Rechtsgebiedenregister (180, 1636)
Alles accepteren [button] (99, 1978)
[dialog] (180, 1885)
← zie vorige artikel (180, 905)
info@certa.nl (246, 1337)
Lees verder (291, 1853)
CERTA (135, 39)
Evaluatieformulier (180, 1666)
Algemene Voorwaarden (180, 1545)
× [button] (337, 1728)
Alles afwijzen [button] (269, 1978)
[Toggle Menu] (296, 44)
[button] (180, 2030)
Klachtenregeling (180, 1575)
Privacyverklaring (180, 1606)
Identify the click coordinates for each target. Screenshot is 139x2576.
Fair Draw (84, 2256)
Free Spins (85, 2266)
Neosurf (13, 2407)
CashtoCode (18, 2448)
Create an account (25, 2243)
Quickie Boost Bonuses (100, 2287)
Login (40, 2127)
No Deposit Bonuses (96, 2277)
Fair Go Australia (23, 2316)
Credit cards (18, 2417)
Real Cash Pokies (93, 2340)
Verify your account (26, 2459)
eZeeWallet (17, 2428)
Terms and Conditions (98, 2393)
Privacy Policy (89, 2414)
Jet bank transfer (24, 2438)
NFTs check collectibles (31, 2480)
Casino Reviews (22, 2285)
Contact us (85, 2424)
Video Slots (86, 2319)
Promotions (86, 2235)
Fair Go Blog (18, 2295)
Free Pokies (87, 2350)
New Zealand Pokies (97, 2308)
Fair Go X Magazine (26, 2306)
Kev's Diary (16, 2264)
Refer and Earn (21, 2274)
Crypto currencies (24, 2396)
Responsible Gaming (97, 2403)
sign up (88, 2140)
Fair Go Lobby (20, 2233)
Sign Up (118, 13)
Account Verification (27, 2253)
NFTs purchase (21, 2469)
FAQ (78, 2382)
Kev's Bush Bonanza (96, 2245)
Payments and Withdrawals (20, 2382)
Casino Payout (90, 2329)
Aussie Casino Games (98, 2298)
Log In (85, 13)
★ ★ ★ ★
## [Required action]
Type out the records again exactly, line for line.

## [Solution for this task]
Rechtsgebiedenregister (180, 1636)
Alles accepteren [button] (99, 1978)
[dialog] (180, 1885)
← zie vorige artikel (180, 905)
info@certa.nl (246, 1337)
Lees verder (291, 1853)
CERTA (135, 39)
Evaluatieformulier (180, 1666)
Algemene Voorwaarden (180, 1545)
× [button] (337, 1728)
Alles afwijzen [button] (269, 1978)
[Toggle Menu] (296, 44)
[button] (180, 2030)
Klachtenregeling (180, 1575)
Privacyverklaring (180, 1606)
Identify the click coordinates for each target. Screenshot is 139x2576.
Fair Draw (84, 2256)
Free Spins (85, 2266)
Neosurf (13, 2407)
CashtoCode (18, 2448)
Create an account (25, 2243)
Quickie Boost Bonuses (100, 2287)
Login (40, 2127)
No Deposit Bonuses (96, 2277)
Fair Go Australia (23, 2316)
Credit cards (18, 2417)
Real Cash Pokies (93, 2340)
Verify your account (26, 2459)
eZeeWallet (17, 2428)
Terms and Conditions (98, 2393)
Privacy Policy (89, 2414)
Jet bank transfer (24, 2438)
NFTs check collectibles (31, 2480)
Casino Reviews (22, 2285)
Contact us (85, 2424)
Video Slots (86, 2319)
Promotions (86, 2235)
Fair Go Blog (18, 2295)
Free Pokies (87, 2350)
New Zealand Pokies (97, 2308)
Fair Go X Magazine (26, 2306)
Kev's Diary (16, 2264)
Refer and Earn (21, 2274)
Crypto currencies (24, 2396)
Responsible Gaming (97, 2403)
sign up (88, 2140)
Fair Go Lobby (20, 2233)
Sign Up (118, 13)
Account Verification (27, 2253)
NFTs purchase (21, 2469)
FAQ (78, 2382)
Kev's Bush Bonanza (96, 2245)
Payments and Withdrawals (20, 2382)
Casino Payout (90, 2329)
Aussie Casino Games (98, 2298)
Log In (85, 13)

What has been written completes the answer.